■ TASK REQUIREMENTS ■
From the data underneath, reproduce exactly the stretch that begins at the line with "Task: Open the Issue navigator warning icon" and ends after the line with "This screenshot has height=489, width=851.".

■ DATASET EXTRACT ■

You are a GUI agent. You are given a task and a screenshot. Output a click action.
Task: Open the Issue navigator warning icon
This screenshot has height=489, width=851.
--
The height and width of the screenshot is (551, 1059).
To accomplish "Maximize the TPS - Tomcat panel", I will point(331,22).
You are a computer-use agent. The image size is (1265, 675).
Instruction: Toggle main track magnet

■ SOLUTION ■
Task: Open the Issue navigator warning icon
This screenshot has height=489, width=851.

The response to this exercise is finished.